Organic Acids

Organic acids such as lactic and acetic acids are effective antibacterial agents [97] and are classified by the FDA as GRAS [98,99] (21CFR184.1005; 21CFR184.1061). Lactic acid dips and sprays are used commercially to decontaminate animal carcasses containing E. coli O157:H7, L. monocytogenes, and salmonella [100] (see additional information from Purac America, Inc., www.purac.com). Lactic acid rinses might have applications for the decontamination of fruits and vegetables.
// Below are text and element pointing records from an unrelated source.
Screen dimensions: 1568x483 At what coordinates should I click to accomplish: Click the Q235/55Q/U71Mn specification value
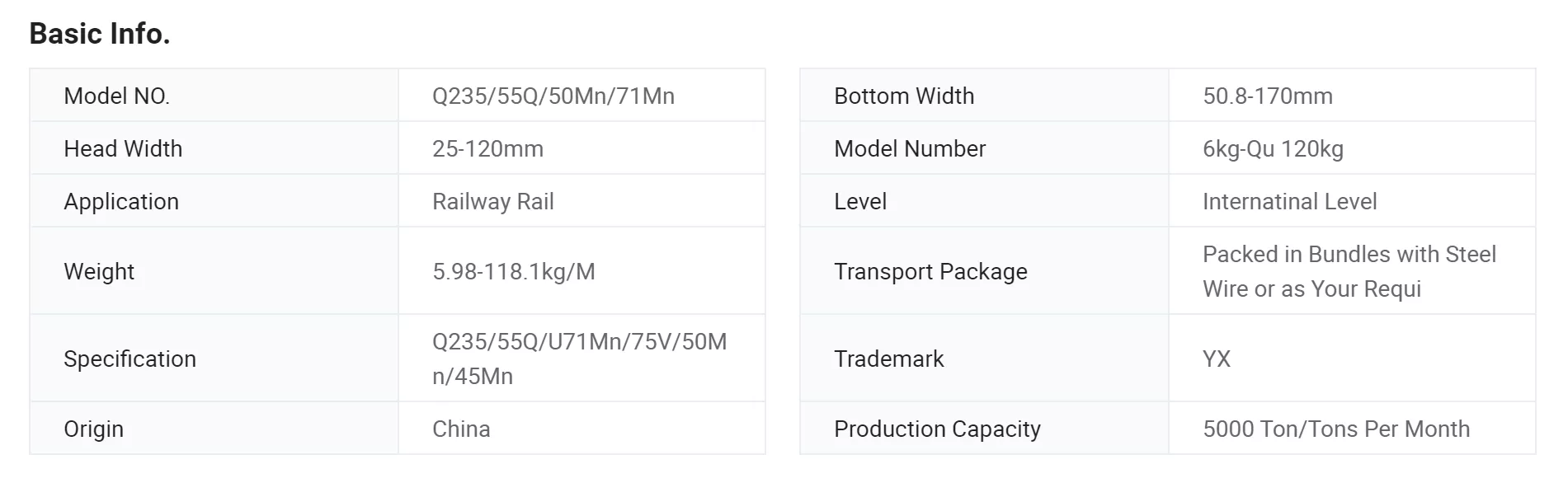(x=580, y=359)
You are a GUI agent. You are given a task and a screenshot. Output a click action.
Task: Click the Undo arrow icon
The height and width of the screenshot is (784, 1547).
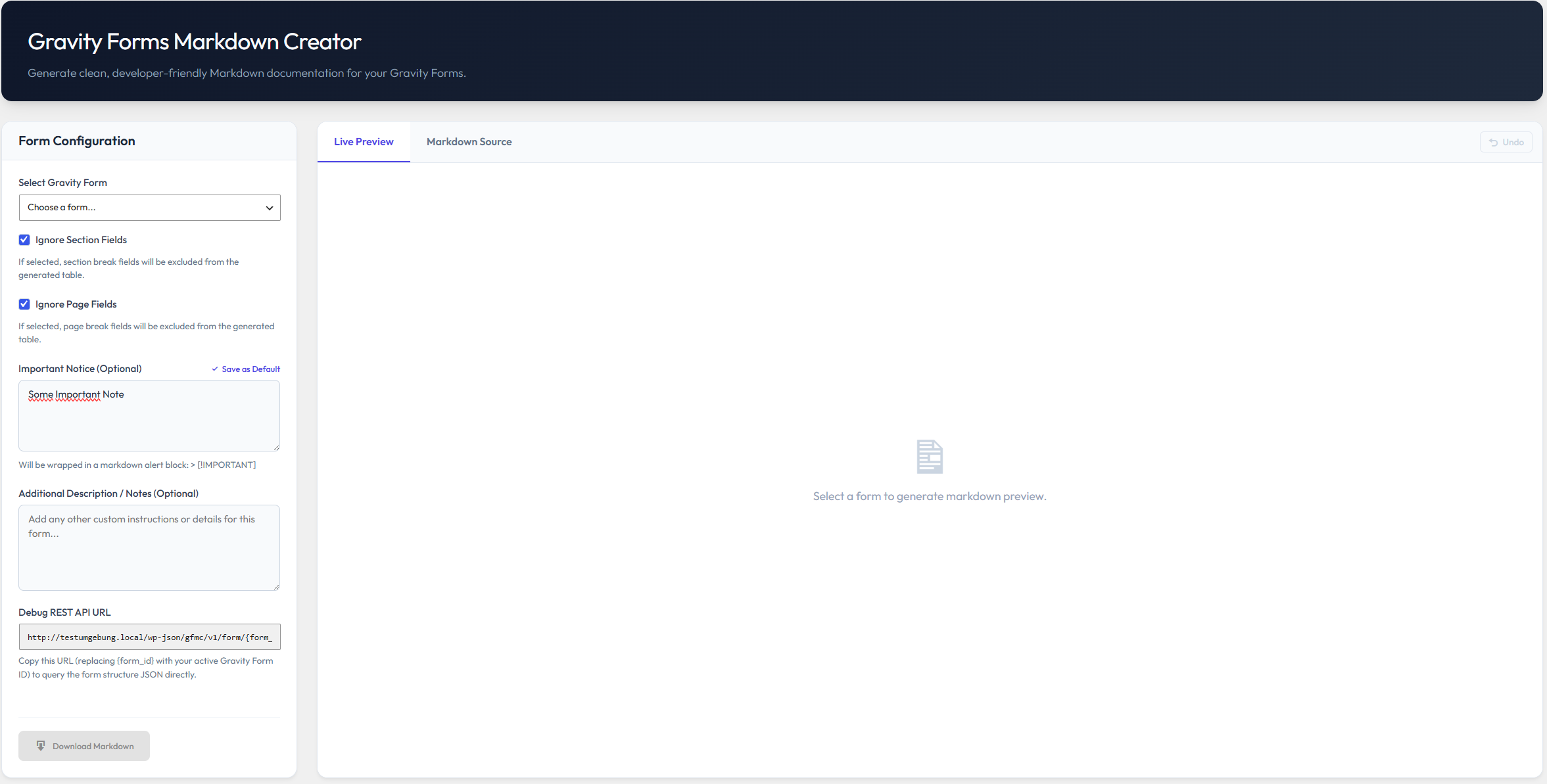[x=1493, y=142]
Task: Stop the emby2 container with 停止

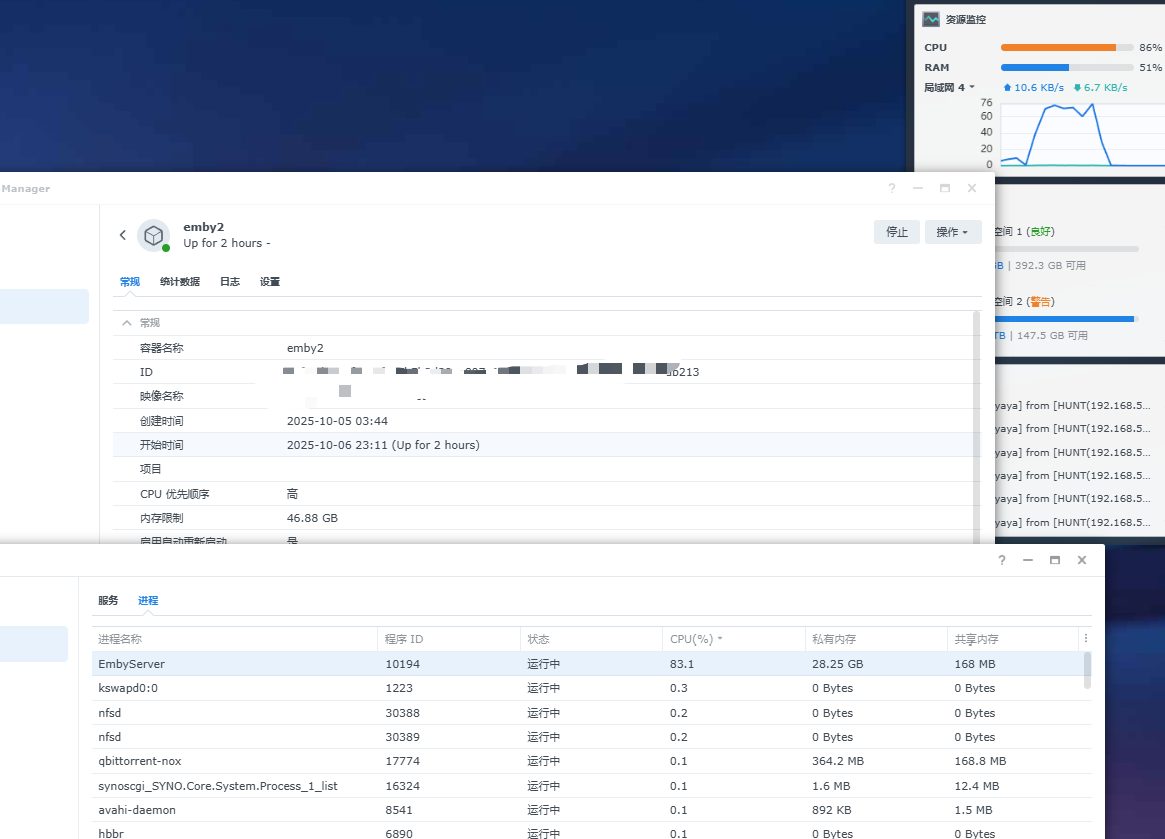Action: [x=897, y=232]
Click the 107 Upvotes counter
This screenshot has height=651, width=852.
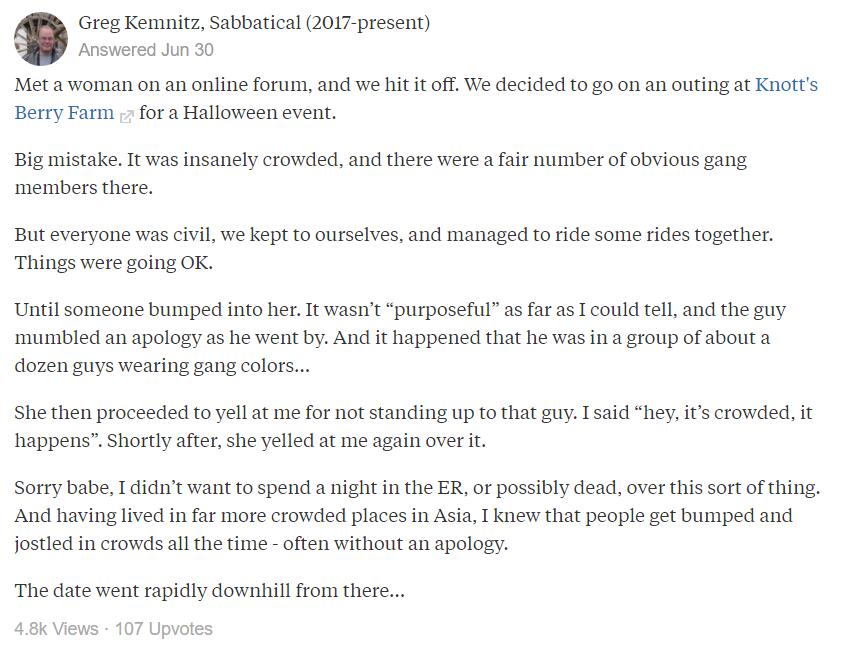pyautogui.click(x=164, y=629)
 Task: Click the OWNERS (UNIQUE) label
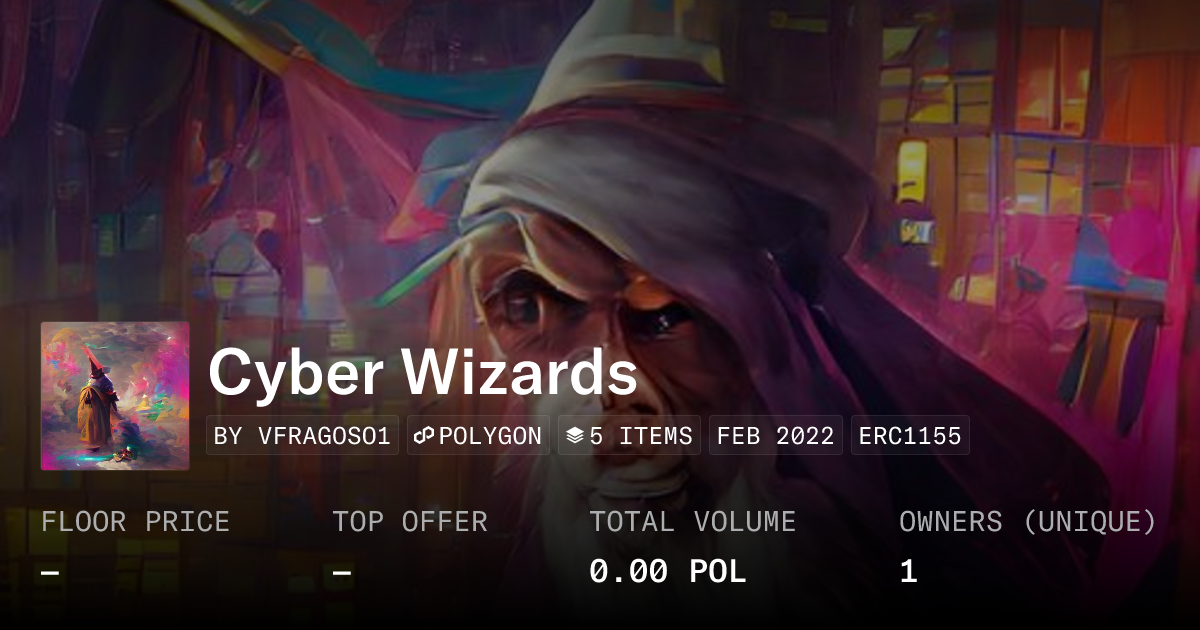[1028, 522]
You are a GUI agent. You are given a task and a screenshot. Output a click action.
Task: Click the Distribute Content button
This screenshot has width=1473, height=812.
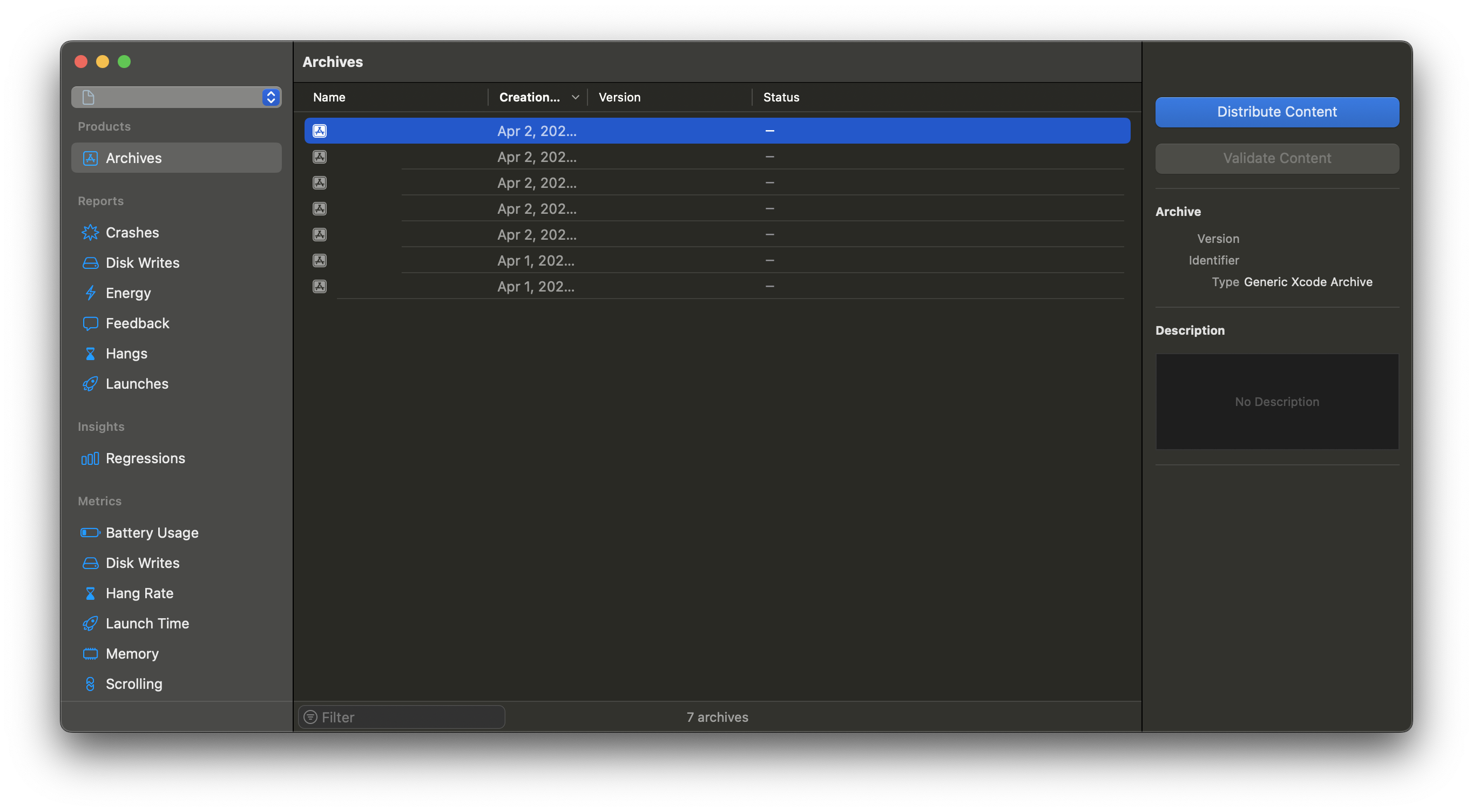tap(1276, 112)
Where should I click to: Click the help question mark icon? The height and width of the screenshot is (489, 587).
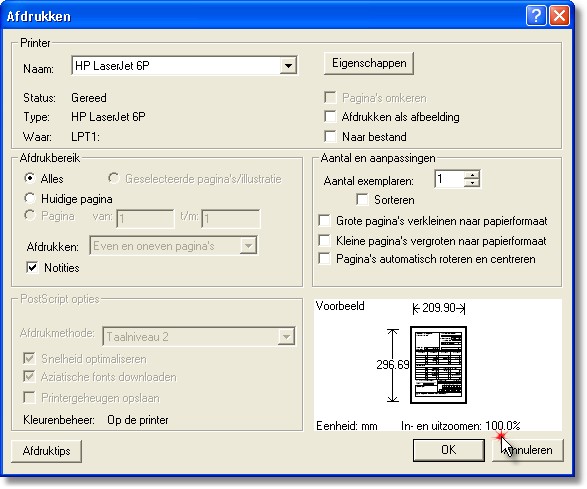(536, 16)
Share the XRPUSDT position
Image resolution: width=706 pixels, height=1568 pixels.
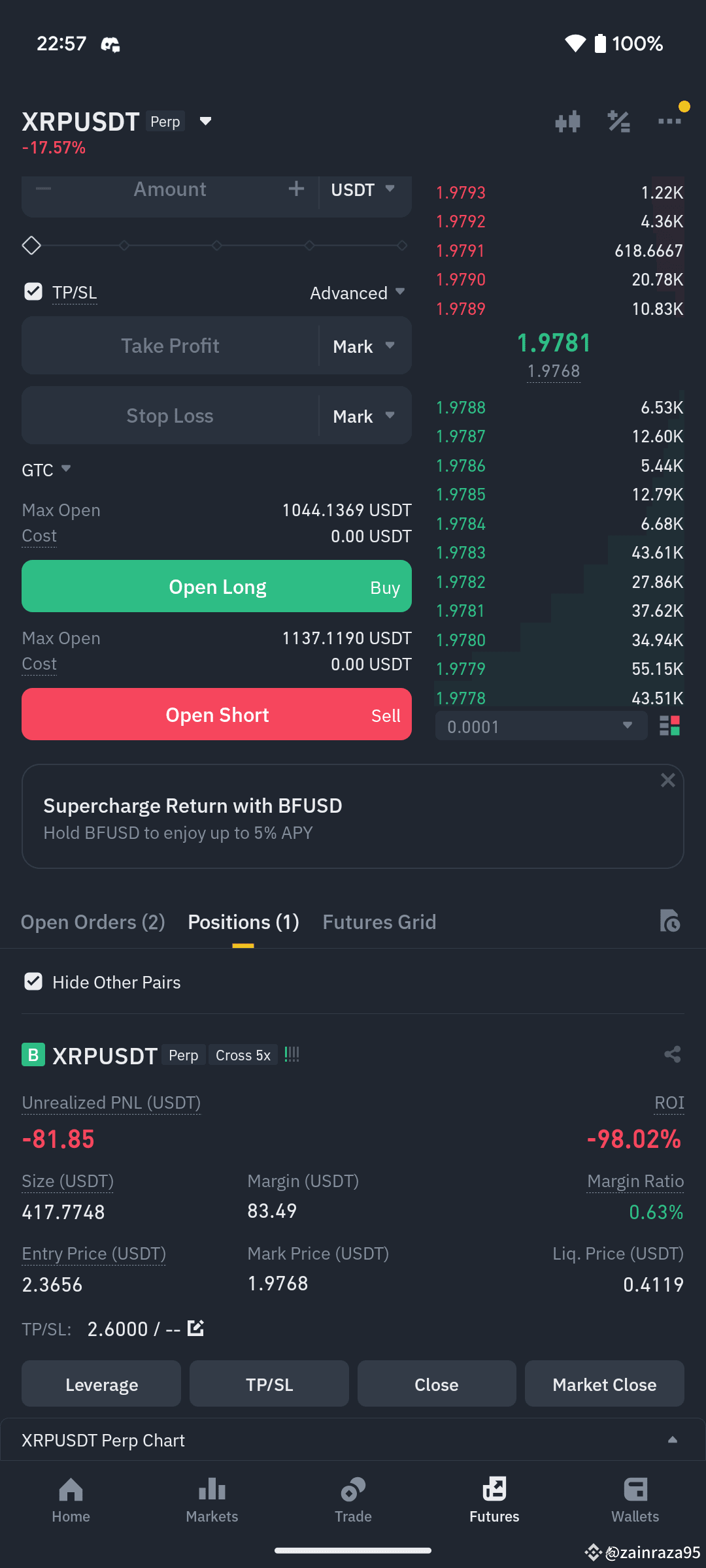pyautogui.click(x=673, y=1054)
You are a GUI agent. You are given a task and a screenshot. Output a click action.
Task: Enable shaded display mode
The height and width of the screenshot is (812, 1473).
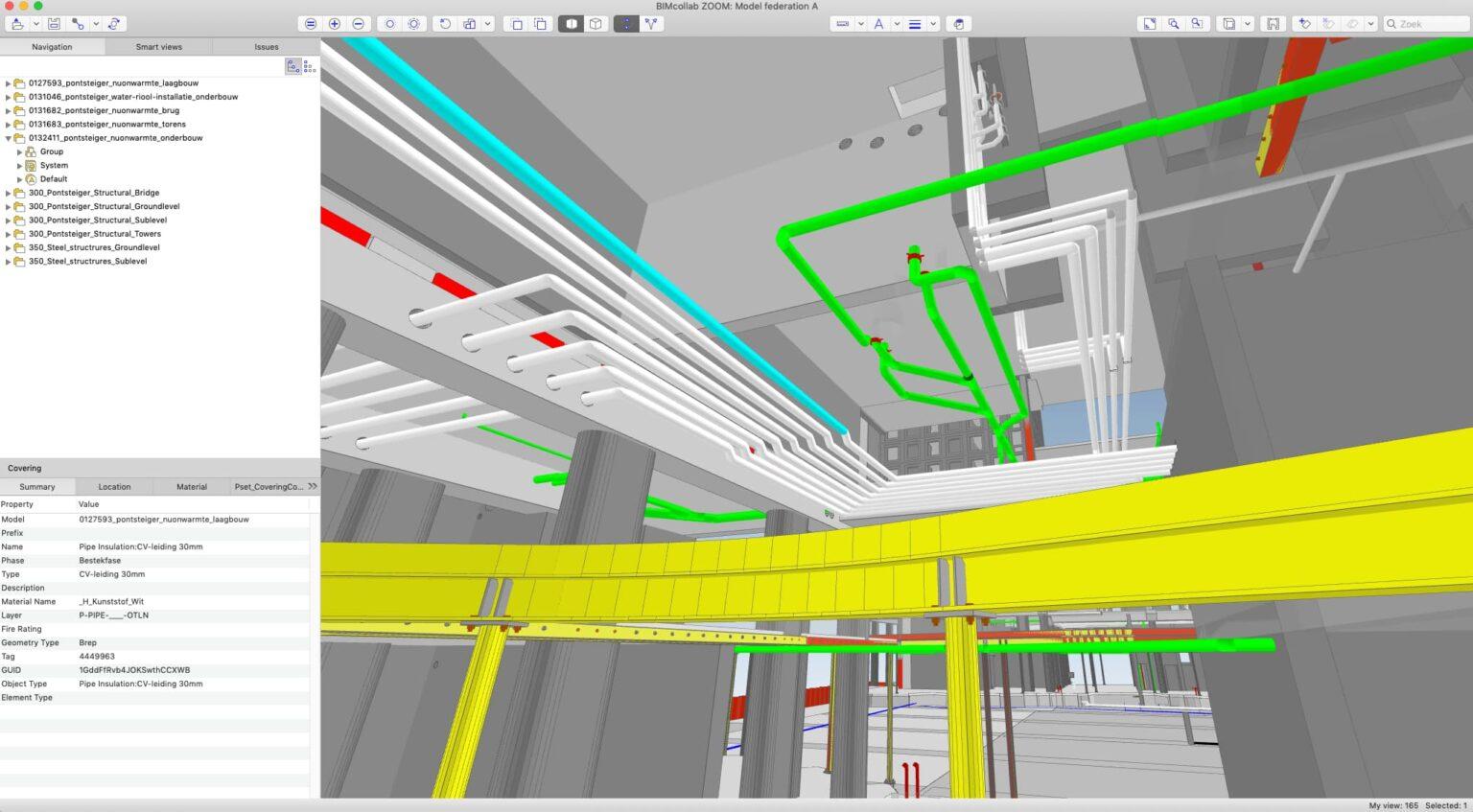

A 5% acetic acid wash was reported to reduce the population of E. coli O157:H7 on inoculated apples by about 3 logs [31]. In another study, apples that had been inoculated with E. coli O157:H7 were treated with 5% acetic acid at 55°C for as long as 25 minutes. While the E. coli population was greatly reduced in the apple skin and stem areas, as many as 3 to 4 logs survived in the calyx tissue [101]. In a more recent study, application of 2.4% acetic acid to apple disks that had been inoculated with S. mbandaka or S. Typhimurium resulted in population reductions of 1.1 and 1.4, respectively [102]. However, the combination of 5% acetic acid with 5% hydrogen peroxide yielded a population reduction approaching 4 logs. It is not clear whether organic acid treatments would produce off-flavors or discoloration in treated produce.